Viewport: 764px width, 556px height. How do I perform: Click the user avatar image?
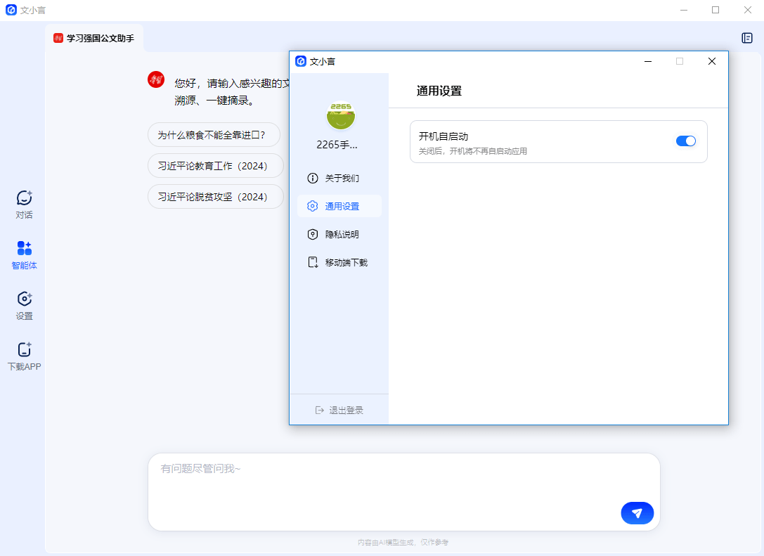340,115
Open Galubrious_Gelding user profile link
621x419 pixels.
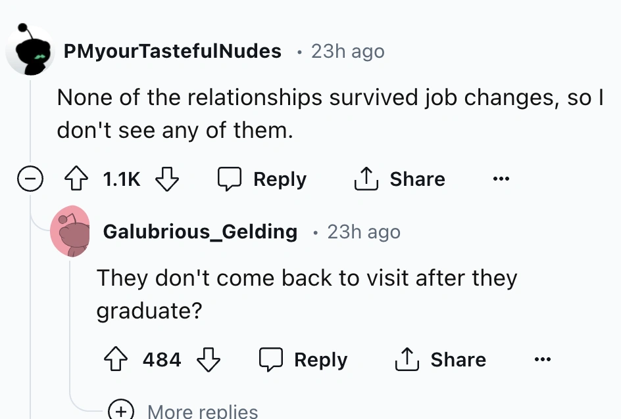coord(200,232)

== == ==

**How to complete this task**
Instructions for the listing above: set down every entry exactly and drop any image.

**Expected output**
Viewport: 764px width, 556px height. How do I perform: Click the user avatar image?
340,115
Open Galubrious_Gelding user profile link
621x419 pixels.
coord(200,232)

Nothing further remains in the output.